■ **Your goal**
Extract the stretch of lines that starts at the line with "[Follow on Instagram] (116, 440)" and ends at the last line of the data below. Give it exactly, without pictures.

■ **Information provided**
*-*-*
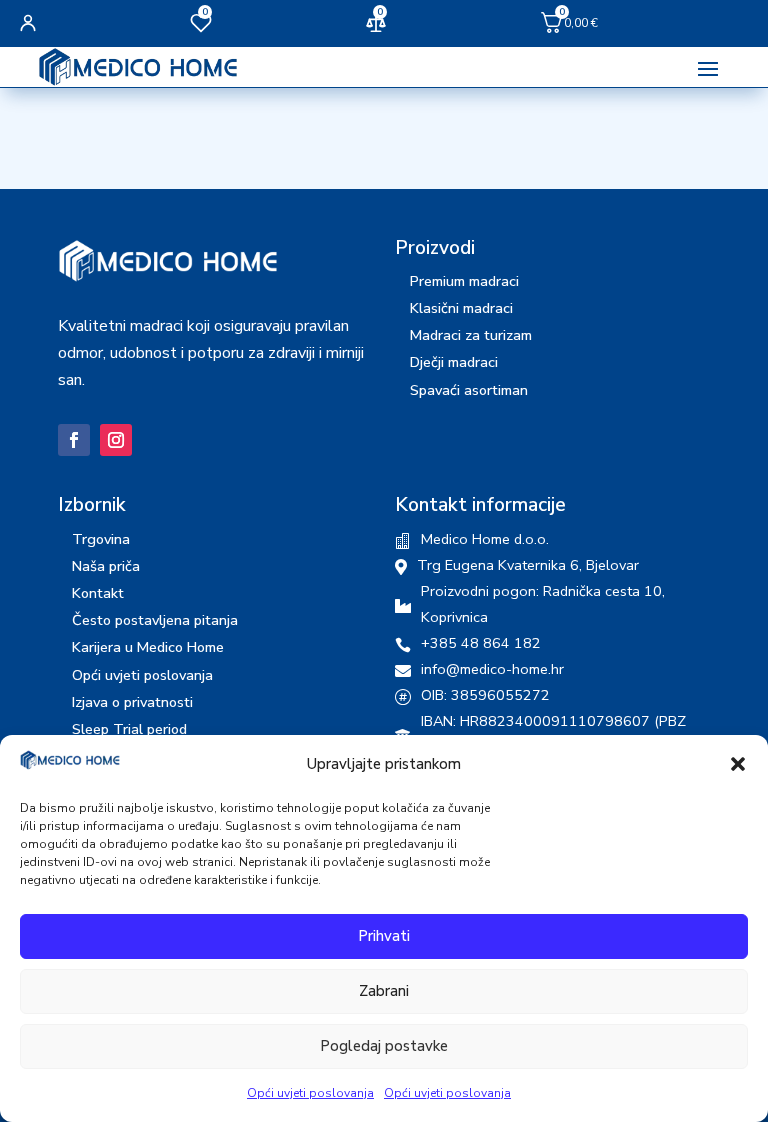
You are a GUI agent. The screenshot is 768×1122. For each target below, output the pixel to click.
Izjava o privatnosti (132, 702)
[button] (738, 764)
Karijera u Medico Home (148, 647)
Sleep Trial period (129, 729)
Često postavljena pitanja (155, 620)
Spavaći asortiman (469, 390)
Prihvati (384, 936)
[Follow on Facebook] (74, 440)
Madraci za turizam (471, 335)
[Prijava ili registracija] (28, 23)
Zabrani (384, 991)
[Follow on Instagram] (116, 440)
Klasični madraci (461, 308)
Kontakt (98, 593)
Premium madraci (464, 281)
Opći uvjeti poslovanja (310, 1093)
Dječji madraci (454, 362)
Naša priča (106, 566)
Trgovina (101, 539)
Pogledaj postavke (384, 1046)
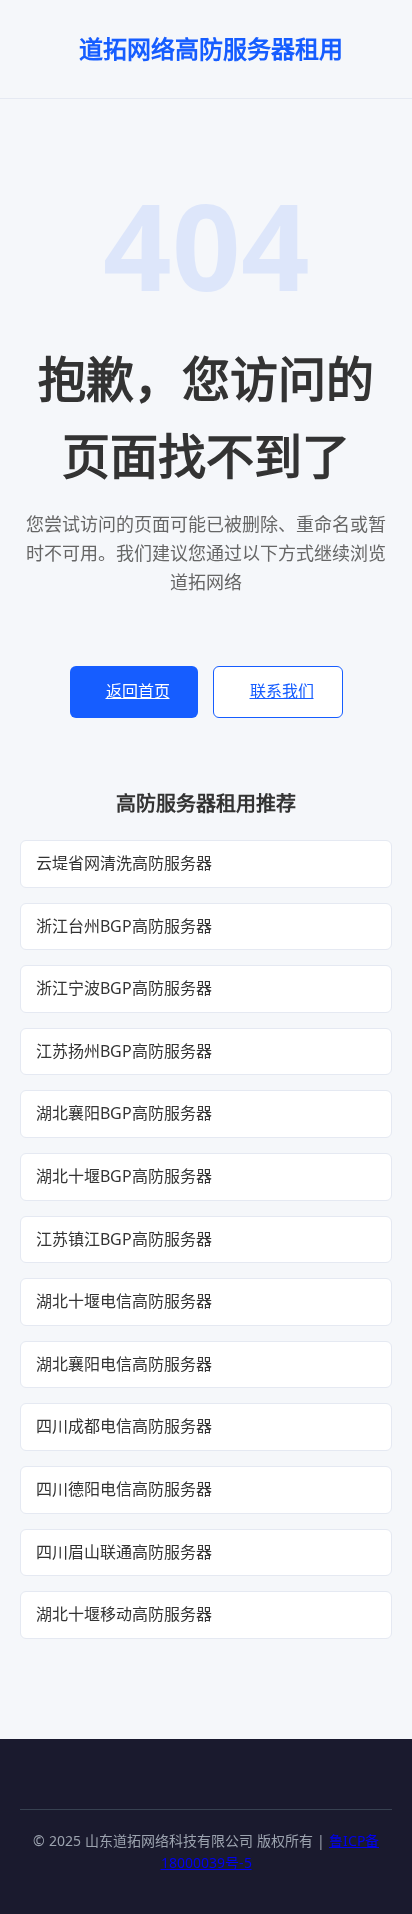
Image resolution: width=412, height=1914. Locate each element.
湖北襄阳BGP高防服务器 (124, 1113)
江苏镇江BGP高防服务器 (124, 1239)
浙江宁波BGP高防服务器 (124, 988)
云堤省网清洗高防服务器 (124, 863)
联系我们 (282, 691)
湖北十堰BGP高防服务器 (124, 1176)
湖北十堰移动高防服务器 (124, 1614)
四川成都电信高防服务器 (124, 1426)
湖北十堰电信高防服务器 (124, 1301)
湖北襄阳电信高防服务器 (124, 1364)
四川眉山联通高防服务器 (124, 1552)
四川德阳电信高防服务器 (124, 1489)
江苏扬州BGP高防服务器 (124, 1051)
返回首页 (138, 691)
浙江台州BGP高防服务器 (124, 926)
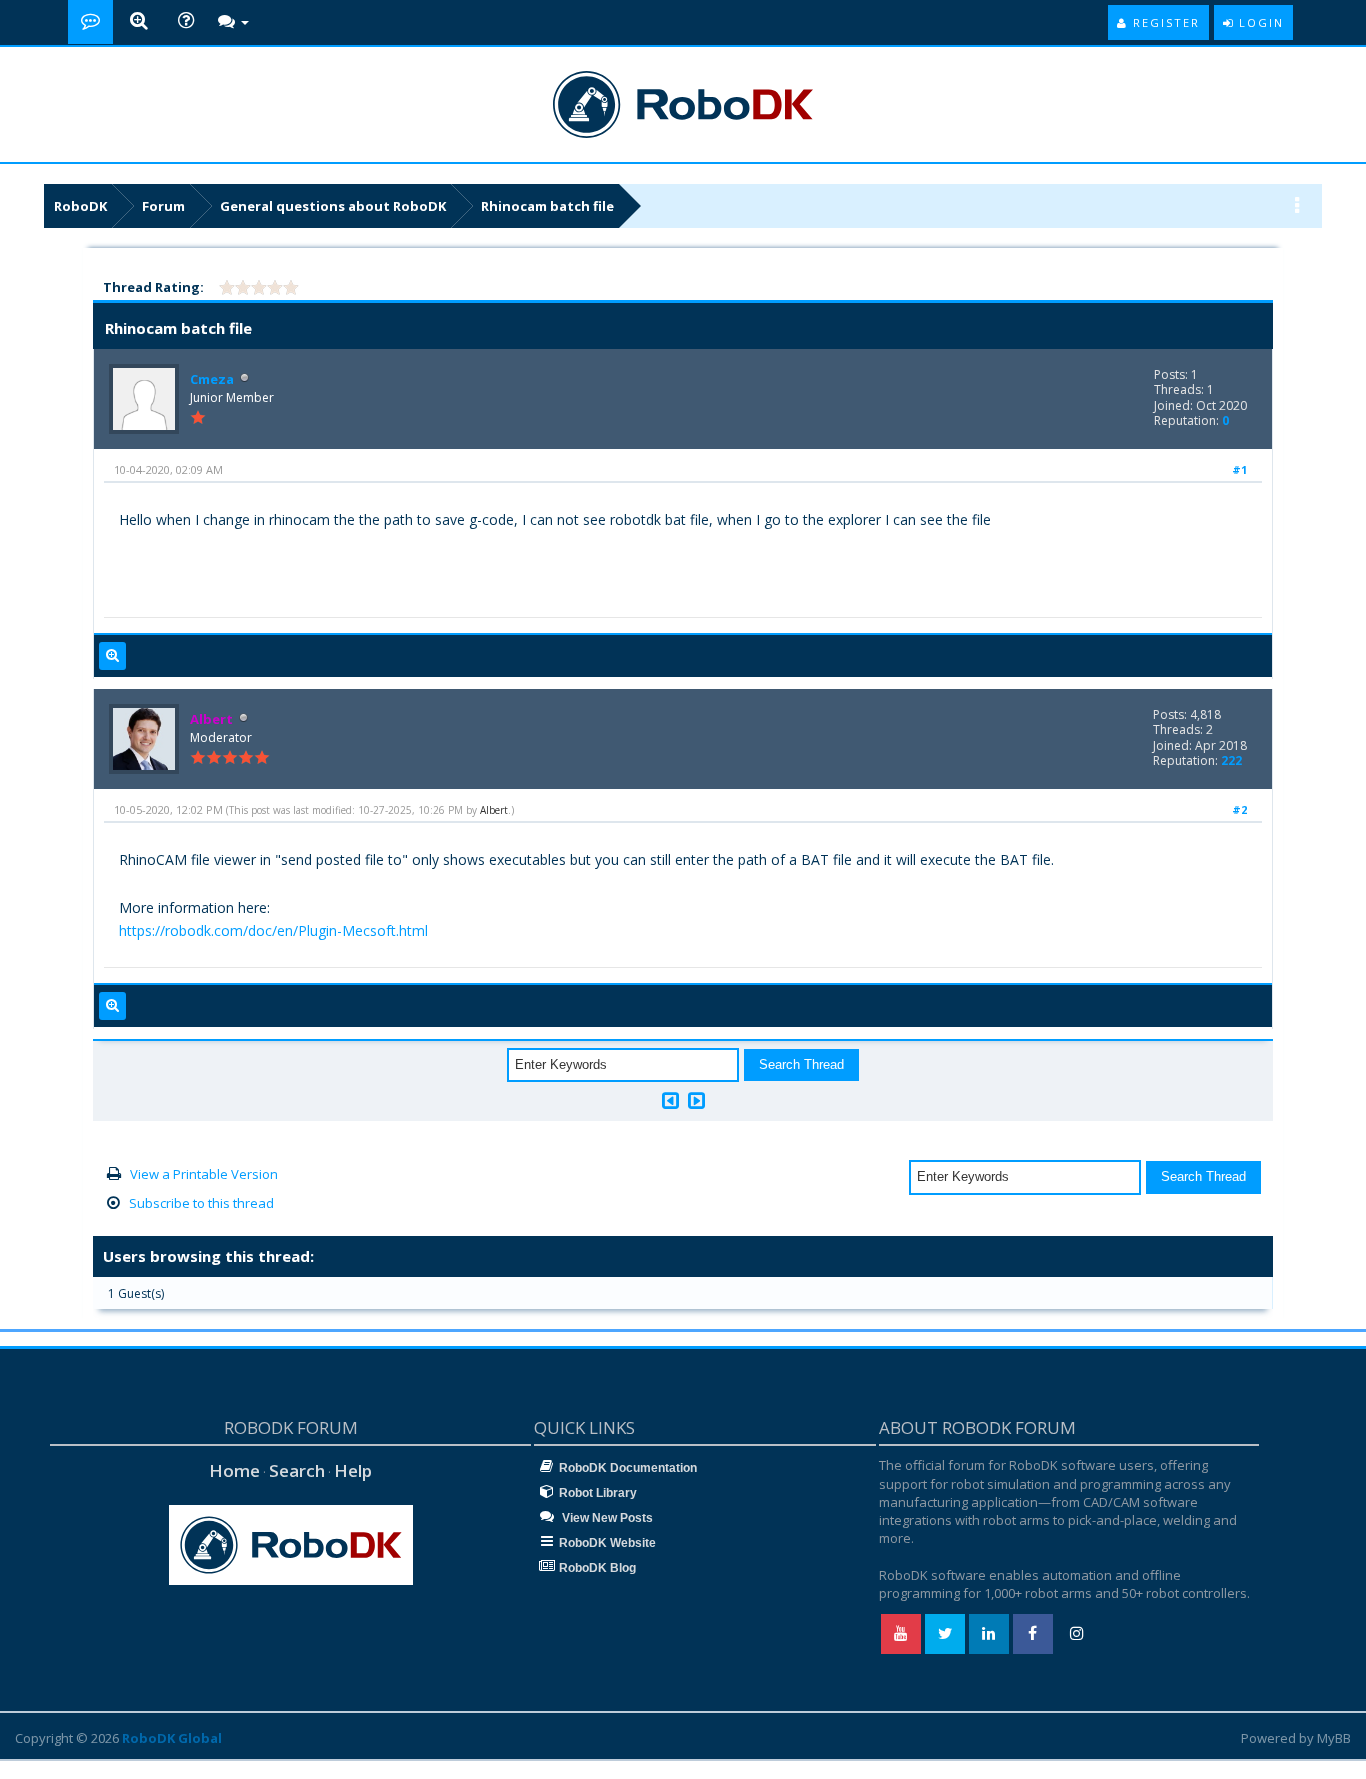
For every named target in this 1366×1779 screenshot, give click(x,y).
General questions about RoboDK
*-*-*
■ **Task solution**
[Follow on Instagram] (116, 440)
Klasični madraci (461, 308)
Kontakt (98, 593)
Premium madraci (464, 281)
Opći uvjeti poslovanja (310, 1093)
Dječji madraci (454, 362)
Naša priča (106, 566)
Trgovina (101, 539)
Pogledaj postavke (384, 1046)
Image resolution: width=412, height=1914. Locate each element.
湖北襄阳BGP高防服务器 (124, 1113)
江苏镇江BGP高防服务器 (124, 1239)
浙江宁波BGP高防服务器 (124, 988)
云堤省网清洗高防服务器 (124, 863)
联系我们 (282, 691)
湖北十堰BGP高防服务器 (124, 1176)
湖北十堰移动高防服务器 (124, 1614)
四川成都电信高防服务器 (124, 1426)
湖北十堰电信高防服务器 (124, 1301)
湖北襄阳电信高防服务器 (124, 1364)
四川眉山联通高防服务器 (124, 1552)
四川德阳电信高防服务器 (124, 1489)
江苏扬州BGP高防服务器 (124, 1051)
返回首页 (138, 691)
浙江台州BGP高防服务器 (124, 926)
For every named target in this 1366×1779 screenshot, give click(x,y).
General questions about RoboDK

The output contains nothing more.